Considering alternative approaches (against the baseline "regalloc tells us everything directly" approach which regalloc.rs does not currently support):

I actually kind of favor the latter, all other things being equal. As mentioned here (and in the same spirit as the "simpler GC without stackmaps" proposal #2459), I'd like to bias toward better factorization of complexity and less reliance on complex analyses and maintenance of metadata; the "post-hoc analysis" is partway there (the core compiler pipeline only sees blackbox value-label instructions) but this would be further so. Thoughts?

view this post on Zulip Wasmtime GitHub notifications bot (Feb 23 2021 at 21:36):

bjorn3 commented on Issue #2681:

This particular workload is compiling simple-raytracer with all of of its dependencies.
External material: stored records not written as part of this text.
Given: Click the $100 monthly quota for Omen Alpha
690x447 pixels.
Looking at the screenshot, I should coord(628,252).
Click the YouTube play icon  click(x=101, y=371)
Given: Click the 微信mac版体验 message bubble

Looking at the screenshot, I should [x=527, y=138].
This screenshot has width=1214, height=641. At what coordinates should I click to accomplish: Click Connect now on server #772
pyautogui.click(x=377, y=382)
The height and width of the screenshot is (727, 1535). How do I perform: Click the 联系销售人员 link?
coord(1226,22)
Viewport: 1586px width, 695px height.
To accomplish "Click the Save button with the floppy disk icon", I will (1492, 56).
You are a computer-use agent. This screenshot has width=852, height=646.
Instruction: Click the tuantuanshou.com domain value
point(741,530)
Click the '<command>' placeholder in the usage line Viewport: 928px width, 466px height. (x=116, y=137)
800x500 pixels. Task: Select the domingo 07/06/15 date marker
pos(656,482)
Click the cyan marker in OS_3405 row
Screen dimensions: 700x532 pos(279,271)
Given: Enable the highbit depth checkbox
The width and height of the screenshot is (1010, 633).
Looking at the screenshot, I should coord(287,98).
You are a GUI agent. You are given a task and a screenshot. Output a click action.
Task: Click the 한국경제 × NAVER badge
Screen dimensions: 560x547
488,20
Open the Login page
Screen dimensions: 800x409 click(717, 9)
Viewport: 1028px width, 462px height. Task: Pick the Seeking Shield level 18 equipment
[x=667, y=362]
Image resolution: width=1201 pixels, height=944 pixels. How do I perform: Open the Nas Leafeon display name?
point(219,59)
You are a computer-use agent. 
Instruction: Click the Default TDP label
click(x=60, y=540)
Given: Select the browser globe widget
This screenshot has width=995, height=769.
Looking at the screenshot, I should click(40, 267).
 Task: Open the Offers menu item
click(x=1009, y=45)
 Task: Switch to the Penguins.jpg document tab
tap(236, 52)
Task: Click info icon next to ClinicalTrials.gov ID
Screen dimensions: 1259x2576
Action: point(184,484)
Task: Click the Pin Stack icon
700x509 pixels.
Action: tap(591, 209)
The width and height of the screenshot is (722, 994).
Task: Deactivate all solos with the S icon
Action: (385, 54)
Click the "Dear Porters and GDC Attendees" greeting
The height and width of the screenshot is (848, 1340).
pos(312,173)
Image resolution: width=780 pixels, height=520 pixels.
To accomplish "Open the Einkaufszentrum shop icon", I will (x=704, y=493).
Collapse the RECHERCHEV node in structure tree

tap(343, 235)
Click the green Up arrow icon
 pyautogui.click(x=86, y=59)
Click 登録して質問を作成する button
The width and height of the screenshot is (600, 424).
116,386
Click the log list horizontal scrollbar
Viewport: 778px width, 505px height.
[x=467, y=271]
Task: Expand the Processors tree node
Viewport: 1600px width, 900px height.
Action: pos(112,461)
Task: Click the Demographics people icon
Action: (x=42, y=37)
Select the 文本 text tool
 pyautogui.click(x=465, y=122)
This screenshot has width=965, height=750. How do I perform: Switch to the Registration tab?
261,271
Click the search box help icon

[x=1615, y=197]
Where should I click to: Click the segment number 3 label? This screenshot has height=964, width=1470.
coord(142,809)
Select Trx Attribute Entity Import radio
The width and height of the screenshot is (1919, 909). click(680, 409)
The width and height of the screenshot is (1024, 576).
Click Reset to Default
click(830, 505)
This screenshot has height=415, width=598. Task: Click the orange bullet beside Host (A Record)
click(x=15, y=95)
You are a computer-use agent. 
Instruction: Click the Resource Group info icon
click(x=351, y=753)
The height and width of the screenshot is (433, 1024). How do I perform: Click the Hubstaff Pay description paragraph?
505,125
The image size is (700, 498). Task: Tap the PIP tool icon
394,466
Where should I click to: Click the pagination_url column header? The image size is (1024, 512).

I would prefer not allocting a stackslot for every value for three reasons: I don't think it is acceptible to regress the already poor debugmode performance of rust even more. I don't want the choice to generate debuginfo or jot to influence the generated code. Gcc also doesn't let it influence the generated code. This has the advantage that enabling debuginfo doesn't change the behaviour of a program in case of UB or miscompilations, thus making them easier to debug. Finally value debuginfo may be useful for on stack replacement in case of a tiered JIT. Regressing performance in this case is unacceptable.

view this post on Zulip Wasmtime GitHub notifications bot (Feb 23 2021 at 21:43):

cfallin commented on Issue #2681:

Yeah, perhaps not, though I'd be interested to measure how large the regression would be.

The "right" answer here, I think, is to rely on regalloc.rs to provide us location info per vreg per program-point. Unfortunately without that we're forced to do an analysis of some sort to recover the info.

It's possible the analysis data structures could be improved: I notice that a lot of time is spent in cloning HashMaps for example; perhaps a delta-based scheme with some structure sharing could be designed. If someone has the time to experiment with this (I unfortunately don't at the moment, first priority is completeness for the switchover) I'd be happy to discuss or review...

view this post on Zulip Wasmtime GitHub notifications bot (Feb 23 2021 at 22:39):

froydnj commented on Issue #2681:

FWIW, GCC does (or at least used to) go with the second approach suggested above of giving everything a fixed stack slot.